Yarın insanlar tekrar cezaevlerine dönmeyecekler. Fakat değerli arkadaşlar,
Komisyonun getirdiği 327 sıra sayılı bu Kanun Teklifi inanılmaz paralarla
ilgili bir kanun teklifi ve bu paralar birilerine verilecek, üstelik de halktan
alınan vergilerle verilecek fakat bu olayın hakkı olan tartışma asla ve asla
burada yapılamadı. Yani burası… Kusura bakmayın ama şunu söylemek zorundayım:
Bu yasama süreci gerçekten, bir tarafıyla baktığımızda, dışarıdan baktığımızda
-açıkça söyleyeyim- komik, komik. Niçin komik? Şundan dolayı komik: “Efendim,
bu kanun teklifi 40 bilmem kaç milletvekili tarafından hazırlanmıştır.” Yanlış,
yalan, doğru da değil; hepimiz biliyoruz bunun böyle olduğunu. Başka yerde
hazırlanıyor, bürokratlar hazırlıyor, saraydaki birtakım insanlar hazırlıyor ve
buraya geliyor ve burada -Sayın Elitaş’ın o söylediği doğru- iktidar partisi ve
ortağıyla birlikte eller kalkınca o kanun teklifi geçiyor ama o kanunun ima
ettiği ağırlık nerede? Bu, söz konusu bile değil.
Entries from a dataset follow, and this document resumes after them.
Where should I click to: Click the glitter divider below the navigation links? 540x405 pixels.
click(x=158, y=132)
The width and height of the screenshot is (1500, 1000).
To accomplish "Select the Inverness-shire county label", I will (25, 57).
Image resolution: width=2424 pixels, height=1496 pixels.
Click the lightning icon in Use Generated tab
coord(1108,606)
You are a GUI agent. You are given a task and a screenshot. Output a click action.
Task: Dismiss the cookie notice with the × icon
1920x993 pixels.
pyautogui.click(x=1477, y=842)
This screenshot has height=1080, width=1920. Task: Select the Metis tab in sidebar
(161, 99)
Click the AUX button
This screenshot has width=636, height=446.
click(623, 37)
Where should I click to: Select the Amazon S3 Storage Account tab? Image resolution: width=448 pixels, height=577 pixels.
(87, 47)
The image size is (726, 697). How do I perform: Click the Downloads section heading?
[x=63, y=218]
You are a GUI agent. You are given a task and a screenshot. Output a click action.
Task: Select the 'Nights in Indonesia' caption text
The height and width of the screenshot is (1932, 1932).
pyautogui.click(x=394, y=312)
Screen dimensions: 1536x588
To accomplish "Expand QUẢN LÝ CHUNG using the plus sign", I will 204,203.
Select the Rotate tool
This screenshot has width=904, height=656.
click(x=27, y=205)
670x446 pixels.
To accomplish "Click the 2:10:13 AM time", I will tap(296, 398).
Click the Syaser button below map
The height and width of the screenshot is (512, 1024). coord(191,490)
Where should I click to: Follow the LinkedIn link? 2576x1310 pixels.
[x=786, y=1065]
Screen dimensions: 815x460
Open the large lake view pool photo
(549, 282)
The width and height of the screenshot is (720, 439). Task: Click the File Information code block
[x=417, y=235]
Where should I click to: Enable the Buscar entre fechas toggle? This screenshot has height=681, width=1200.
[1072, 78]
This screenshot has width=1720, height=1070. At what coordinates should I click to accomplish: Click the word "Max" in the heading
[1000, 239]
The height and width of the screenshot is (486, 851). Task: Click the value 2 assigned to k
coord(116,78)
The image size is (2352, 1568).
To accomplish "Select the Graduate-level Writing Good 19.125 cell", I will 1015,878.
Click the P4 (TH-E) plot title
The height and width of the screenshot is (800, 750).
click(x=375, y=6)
Şimdi, değerli arkadaşlar, bu çıkaracağımız kanunla
birçok insan zengin olacak, servetlerine servet katacak ve birçok insan da
yoksullaşacak. Bunun ağırlığına uygun tartıştık mı biz bunu? Ben Plan ve Bütçe
Komisyonu üyesiyim, hayır, asla tartışmadık. Sorduğumuz soruların birçoğuna
cevap alamadık ama kanun teklifi buraya kadar geldi. Komisyon orada, Adalet ve
Kalkınma Partisi vekilleri… Ki gelen kanun teklifinin sahipleri, onlar yok,
onlar dışarıdalar. Arkadaşlar, böyle bir Meclis olur mu ya, elinizi vicdanınıza
koyun ya, böyle bir Meclis olur mu ya? Böyle bir karar, böyle bir ağırlığı olan
bir karar böyle yüzeysel ve ciddi tartışmalar içermeyen bir biçimde nasıl
çıkarılabilir ya? Bunu nasıl içinize sindirebiliyorsunuz? Emin olun, eğer
inancınız varsa bunun hesabını vereceksiniz -herkes için söylüyorum bunu- çünkü
bu, öyle bir şey ki birçok insanın hayatıyla ilgili kararlar veriyoruz ve bu
kararların gerektirdiği ciddiyeti asla ve asla burada görmüyoruz. Hiçbir zaman
-ben dört senedir buradayım- Plan ve Bütçe Komisyonunda gerçekten gerçekleri
konuşan bir konuşma görmedim. Bu kadar, horolop şorolop, hop, kanun teklifi
buraya geliyor; burada da zaten gördüğünüz gibi -görüyorsunuz- bu kanun teklifi
geçiyor, geçiyor.
Değerli arkadaşlar, bakın, bu maddede, şimdi konuşmam
gereken bu maddede kurumlar vergisiyle ilgili bir istisna talebindeler ve bu
istisna da şöyle bir talep: “Dolarınız varsa üç aylığına gidin, mevduat olarak
yatırın, sizin kazançlarınız hariç olmak üzere kâr ve faiz gelirlerinizden
herhangi bir kurumlar vergisi almayacağım.” diyor. Kurumlar vergisi almamak ne
demek ya, kurumlar vergisi almamak ne demek? Halkın verdiği vergilerle
toplanmış olan bir havuzdan siz bazılarını istisna tutuyorsunuz. Niçin? Çünkü
birilerine kaynak aktarıyorsunuz, bu kadar basit. Bunun gerekçesi ne olursa
olsun, değerli arkadaşlar, anlatmayın bana “Dolar kurunu şöyle tutuyoruz, böyle
tutuyoruz.” diye. Bunların hepsi palavra, kusura bakmayın. Bu Meclis benim
gördüğüm kadarıyla gerçekleri konuşamayan bir Meclis, gerçekleri konuşmuyoruz
değerli arkadaşlar.
(Mikrofon otomatik cihaz tarafından kapatıldı)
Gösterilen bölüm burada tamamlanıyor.